REQUIRED ACTIONS
**a.** According to the Memorial Day post, in what year did Decoration Day begin?
**b.** From the Memorial Day post, copy the part starting with "Today is Memorial" and going on through "the military service.".
**c.** Shorten the paragraph of the Memorial Day post that begins "Today is Memorial Day in the U.S." into a brief list that keeps its main facts.

PASSAGE PROVIDED
+---+

Monday, May 30, 2016

Did President Obama Make a Sacrilege of Memorial Day?

It is a sobering experience to visit Hiroshima. I first visited there in the summer of 1967—and have never forgotten that first visit even though I have been there several times since.
President Obama visited Hiroshima last week. It was his first time and the first time for a sitting POTUS to do so.
In his remarks on May 27, the President stated, “We come to mourn the dead, including over 100,000 Japanese men, women and children; thousands of Korean; a dozen Americans held prisoner.”
“We stand here, in the middle of this city, and force ourselves to imagine the moment the bomb fell,” the President went on to say. “We listen to a silent cry. We remember all the innocents killed across the arc of that terrible war, and the wars that came before, and the wars that would follow.” 

While it was said repeatedly that the President’s remarks were not an apology, at least there was acknowledgement of the fact that many, many innocent Japanese and even many non-Japanese people were killed by the bomb dropped on Hiroshima in August 1945.
Earlier, on Wednesday of last week, hours after arriving in Japan for a Group of Seven summit President Obama said that he would “honor all those who were lost in World War II.”
Some people were outraged by that statement. I heard one talk-radio host say that he was incensed that the President wanted to honor all who died in WWII, for many of those were our (American) enemies, and he was glad they were killed.
And to the chagrin of U.S. ultra-nationalists, the President shared a vision of the equal worth and dignity of everyone. He even had the audacity to expand the words “All men are created equal” in the U.S. Declaration of Independence to include all people around the world.
“The irreducible worth of every person, the insistence that every life is precious; the radical and necessary notion that we are part of a single human family–that is the story that we all must tell,” the President declared.
Today is Memorial Day in the U.S. This federal holiday originated as Decoration Day in 1868, soon after the Civil War. Gradually the name morphed into Memorial Day and the observance was extended to honor all Americans who died while in the military service.
But can we further extend our compassion on Memorial Day to include people from all countries who died in military service—and especially to the civilians who died in all countries because of military action?
Does such inclusion make a sacrilege of Memorial Day in the U.S.?
That, though, is the kind of emphasis I want on this Memorial Day. Certainly I want to be sympathetic toward those who lost loved ones while in military service. Just as the President did in Hiroshima, however, I also want to be sympathetic toward all who lost loved ones, especially those who were non-combatants, at the hands of enemy soldiers.
And, yes, I want to be sympathetic toward those whose loved ones died while in military service for other countries. Most of them were fighting because of being conscripted or because of being psychologically coerced (brainwashed) into thinking they were doing the right thing.
Those soldiers, too, were human beings, created and loved by God, and their deaths were tragic also.
At Hiroshima, the President emphasized that “we must reimagine our connection to one another as members of one human race.”

Isn’t this Memorial Day a good time for us to acknowledge that connection?


  1. I was happy to receive the following comments from my friend and Thinking Friend Erik Dollard in Chicago:

    "Thanks, Leroy, for your comments with which I fully agree.

+---+

STORED RECORDS
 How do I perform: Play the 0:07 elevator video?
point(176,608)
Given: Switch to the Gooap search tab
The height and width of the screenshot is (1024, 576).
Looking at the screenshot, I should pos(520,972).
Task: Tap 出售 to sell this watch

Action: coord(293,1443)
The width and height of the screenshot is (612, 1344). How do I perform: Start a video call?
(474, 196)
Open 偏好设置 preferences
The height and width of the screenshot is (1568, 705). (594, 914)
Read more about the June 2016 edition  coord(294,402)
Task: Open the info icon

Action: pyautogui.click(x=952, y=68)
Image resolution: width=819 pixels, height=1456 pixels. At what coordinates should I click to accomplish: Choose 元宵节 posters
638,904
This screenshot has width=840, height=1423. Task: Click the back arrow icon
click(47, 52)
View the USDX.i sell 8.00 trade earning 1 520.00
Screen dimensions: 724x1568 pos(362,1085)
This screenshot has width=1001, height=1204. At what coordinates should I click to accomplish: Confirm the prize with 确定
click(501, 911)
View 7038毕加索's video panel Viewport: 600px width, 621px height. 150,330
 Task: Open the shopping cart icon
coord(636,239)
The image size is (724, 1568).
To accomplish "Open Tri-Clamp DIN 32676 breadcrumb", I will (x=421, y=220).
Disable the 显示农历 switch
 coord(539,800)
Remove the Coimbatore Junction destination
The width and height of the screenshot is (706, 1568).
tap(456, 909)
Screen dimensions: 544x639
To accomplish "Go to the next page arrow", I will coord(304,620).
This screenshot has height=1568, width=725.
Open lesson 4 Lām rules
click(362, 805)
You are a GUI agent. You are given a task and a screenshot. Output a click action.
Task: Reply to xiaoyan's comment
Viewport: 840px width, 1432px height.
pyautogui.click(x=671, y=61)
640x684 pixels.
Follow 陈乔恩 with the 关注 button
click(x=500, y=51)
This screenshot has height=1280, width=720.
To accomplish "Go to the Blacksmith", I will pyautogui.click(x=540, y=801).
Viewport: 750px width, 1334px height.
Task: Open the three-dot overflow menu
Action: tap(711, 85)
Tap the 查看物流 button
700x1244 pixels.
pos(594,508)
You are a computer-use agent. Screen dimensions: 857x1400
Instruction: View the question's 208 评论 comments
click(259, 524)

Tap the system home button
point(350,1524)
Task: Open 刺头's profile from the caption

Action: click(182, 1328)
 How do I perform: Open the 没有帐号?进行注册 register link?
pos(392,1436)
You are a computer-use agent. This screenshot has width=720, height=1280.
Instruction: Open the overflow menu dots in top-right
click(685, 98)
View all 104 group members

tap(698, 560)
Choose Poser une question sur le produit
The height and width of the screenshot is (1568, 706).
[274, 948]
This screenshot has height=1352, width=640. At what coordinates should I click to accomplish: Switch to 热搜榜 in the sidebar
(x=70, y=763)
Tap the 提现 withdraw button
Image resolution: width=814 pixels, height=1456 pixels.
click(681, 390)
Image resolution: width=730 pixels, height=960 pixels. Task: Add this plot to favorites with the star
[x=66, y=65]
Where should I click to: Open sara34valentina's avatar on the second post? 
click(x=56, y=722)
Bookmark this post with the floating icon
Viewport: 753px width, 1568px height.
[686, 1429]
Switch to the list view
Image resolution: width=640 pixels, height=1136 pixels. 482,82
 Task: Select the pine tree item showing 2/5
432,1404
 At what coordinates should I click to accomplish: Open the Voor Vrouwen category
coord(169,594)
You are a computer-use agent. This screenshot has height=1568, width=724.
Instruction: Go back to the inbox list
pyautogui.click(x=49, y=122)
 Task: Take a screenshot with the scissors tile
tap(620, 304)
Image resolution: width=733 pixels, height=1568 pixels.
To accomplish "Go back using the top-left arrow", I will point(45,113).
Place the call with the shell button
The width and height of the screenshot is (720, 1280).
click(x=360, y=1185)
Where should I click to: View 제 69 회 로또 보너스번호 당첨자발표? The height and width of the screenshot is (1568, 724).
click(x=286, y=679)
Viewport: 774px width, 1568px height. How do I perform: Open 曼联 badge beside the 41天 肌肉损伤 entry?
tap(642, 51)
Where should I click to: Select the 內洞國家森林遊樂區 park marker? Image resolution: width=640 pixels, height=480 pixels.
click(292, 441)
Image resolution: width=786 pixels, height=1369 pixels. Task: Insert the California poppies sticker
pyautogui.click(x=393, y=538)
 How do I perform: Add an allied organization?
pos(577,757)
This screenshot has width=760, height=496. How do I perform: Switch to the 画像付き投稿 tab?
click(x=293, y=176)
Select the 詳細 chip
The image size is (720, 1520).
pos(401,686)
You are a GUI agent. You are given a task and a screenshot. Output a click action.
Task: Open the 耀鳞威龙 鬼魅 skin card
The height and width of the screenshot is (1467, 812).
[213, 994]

+---+

FULL ANSWERS
**a.** 1868

**b.**
Today is Memorial Day in the U.S. This federal holiday originated as Decoration Day in 1868, soon after the Civil War. Gradually the name morphed into Memorial Day and the observance was extended to honor all Americans who died while in the military service.

**c.**
- Memorial Day is a U.S. federal holiday.
- It began as Decoration Day in 1868, soon after the Civil War.
- Over time it became known as Memorial Day.
- The observance grew to honor all Americans who died in military service.